Hardy believes that the courts will also eventually be compelled to provide guidance on the nature of RAMQ's subrogation claims. Are they based on subrogation under the Civil Code of Quebec or are they sui generis - independent claims that obey their own rules separately from the Civil Code? Hardy argues that the distinction will have a practical impact, which is why the issue will eventually arise before the courts.

"The answer could have an impact on the time limitation RAMQ has on its subrogation claim in cases where the victim took legal action prior to the assertion of the subrogation claim," said Hardy. "If RAMQ's subrogation claim is sui generis, the victim's action will not interrupt the prescription in favour of RAMQ. But that, too, has never been debated before the courts."

Be that as it may, Pierre Boyer of Gowling Lafleur Henderson LLP points out that subrogation claims can also be asserted by the province's workers' compensation board and the automobile insurance corporation.
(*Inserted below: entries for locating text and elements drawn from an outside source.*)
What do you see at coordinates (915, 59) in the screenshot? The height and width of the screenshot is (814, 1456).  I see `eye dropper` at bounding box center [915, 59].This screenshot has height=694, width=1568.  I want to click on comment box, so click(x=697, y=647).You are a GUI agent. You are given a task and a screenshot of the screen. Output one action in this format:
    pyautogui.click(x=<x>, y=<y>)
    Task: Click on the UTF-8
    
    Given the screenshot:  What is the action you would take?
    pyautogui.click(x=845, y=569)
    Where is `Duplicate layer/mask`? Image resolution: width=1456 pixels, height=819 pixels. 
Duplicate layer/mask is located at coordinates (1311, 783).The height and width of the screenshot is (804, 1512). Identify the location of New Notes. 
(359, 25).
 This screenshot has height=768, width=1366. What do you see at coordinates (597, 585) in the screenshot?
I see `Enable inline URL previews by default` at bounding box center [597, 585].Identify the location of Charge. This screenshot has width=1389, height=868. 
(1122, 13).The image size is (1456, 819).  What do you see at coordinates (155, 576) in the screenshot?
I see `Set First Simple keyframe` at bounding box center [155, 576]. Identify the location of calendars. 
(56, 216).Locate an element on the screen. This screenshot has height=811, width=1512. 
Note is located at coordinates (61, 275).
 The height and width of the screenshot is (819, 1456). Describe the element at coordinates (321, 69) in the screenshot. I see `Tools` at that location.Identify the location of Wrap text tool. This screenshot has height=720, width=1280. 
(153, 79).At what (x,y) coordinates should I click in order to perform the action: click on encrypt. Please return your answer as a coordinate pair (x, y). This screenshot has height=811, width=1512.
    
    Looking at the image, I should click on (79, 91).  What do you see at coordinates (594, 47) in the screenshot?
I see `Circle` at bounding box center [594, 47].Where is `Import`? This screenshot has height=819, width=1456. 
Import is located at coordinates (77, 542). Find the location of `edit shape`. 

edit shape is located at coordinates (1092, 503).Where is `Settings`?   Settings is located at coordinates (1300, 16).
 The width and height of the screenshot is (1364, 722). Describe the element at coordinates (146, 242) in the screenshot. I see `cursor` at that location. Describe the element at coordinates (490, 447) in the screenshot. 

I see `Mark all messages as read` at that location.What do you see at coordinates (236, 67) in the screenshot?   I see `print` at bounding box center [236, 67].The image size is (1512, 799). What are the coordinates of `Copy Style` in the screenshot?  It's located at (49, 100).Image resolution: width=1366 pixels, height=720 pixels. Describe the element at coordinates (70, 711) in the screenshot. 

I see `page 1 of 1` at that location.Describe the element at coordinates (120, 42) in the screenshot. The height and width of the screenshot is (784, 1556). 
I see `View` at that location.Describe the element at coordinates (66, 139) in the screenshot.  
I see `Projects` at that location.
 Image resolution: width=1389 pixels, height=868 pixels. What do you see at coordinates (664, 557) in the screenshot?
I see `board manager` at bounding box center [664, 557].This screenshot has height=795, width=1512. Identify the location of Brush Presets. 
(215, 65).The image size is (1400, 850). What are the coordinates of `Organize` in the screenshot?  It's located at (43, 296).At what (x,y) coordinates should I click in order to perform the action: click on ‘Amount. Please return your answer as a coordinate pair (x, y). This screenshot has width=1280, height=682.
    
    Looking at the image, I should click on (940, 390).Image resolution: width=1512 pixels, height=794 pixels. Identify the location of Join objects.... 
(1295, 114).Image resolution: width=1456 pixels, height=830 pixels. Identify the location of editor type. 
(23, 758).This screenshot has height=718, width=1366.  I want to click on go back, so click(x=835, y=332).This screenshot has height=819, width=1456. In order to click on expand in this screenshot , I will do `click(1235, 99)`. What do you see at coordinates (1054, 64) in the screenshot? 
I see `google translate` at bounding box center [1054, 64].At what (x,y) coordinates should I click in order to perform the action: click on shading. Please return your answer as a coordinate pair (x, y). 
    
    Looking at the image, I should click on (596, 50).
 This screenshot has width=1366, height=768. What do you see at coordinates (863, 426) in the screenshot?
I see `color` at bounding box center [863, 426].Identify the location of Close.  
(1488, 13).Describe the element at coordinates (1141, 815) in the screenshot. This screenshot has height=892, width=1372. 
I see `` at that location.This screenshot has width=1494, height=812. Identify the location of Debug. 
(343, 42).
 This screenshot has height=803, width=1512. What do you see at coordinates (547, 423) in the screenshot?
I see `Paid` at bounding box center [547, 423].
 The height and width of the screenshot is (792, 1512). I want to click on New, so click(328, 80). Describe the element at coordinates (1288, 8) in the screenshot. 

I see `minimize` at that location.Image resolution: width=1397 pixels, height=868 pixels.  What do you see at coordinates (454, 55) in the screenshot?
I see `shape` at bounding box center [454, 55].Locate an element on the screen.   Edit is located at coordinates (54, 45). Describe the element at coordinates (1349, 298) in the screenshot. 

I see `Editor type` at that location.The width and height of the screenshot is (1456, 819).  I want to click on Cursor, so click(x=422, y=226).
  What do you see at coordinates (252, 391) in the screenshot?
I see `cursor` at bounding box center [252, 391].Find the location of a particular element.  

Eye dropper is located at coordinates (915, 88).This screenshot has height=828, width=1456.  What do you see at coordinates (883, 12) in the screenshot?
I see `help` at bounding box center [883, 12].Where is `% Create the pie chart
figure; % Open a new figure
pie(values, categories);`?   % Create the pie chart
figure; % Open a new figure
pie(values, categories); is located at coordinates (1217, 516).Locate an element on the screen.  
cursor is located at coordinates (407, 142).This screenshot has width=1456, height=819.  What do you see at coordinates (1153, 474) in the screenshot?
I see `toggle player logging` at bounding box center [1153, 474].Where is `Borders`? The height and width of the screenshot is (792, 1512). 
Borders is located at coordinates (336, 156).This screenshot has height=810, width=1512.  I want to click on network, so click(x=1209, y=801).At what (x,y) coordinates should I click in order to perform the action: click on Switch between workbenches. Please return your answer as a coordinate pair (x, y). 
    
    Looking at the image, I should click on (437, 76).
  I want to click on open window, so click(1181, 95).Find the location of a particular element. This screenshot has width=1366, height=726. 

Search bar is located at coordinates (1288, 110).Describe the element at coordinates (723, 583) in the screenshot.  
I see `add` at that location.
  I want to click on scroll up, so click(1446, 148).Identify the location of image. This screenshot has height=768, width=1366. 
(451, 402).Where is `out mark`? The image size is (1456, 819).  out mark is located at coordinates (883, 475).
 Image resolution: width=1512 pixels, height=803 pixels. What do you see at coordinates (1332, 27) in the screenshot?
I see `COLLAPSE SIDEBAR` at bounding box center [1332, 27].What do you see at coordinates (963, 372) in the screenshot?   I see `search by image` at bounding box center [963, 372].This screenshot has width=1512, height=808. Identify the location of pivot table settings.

But while the Quebec Automobile Insurance Act grants the automobile insurance corporation three years to assert its claim, it does not have subrogation rights against a Quebec resident insured in Quebec when the automobile accidents takes place in Quebec, said Boyer, a senior partner at Gowling's Montreal office.

The subrogation rights of the workers' compensation board are also limited - the board does not have subrogation rights against an employer governed by Quebec's Act Respecting Industrial Accidents and Occupational Diseases.

Quotes translated from French by the author.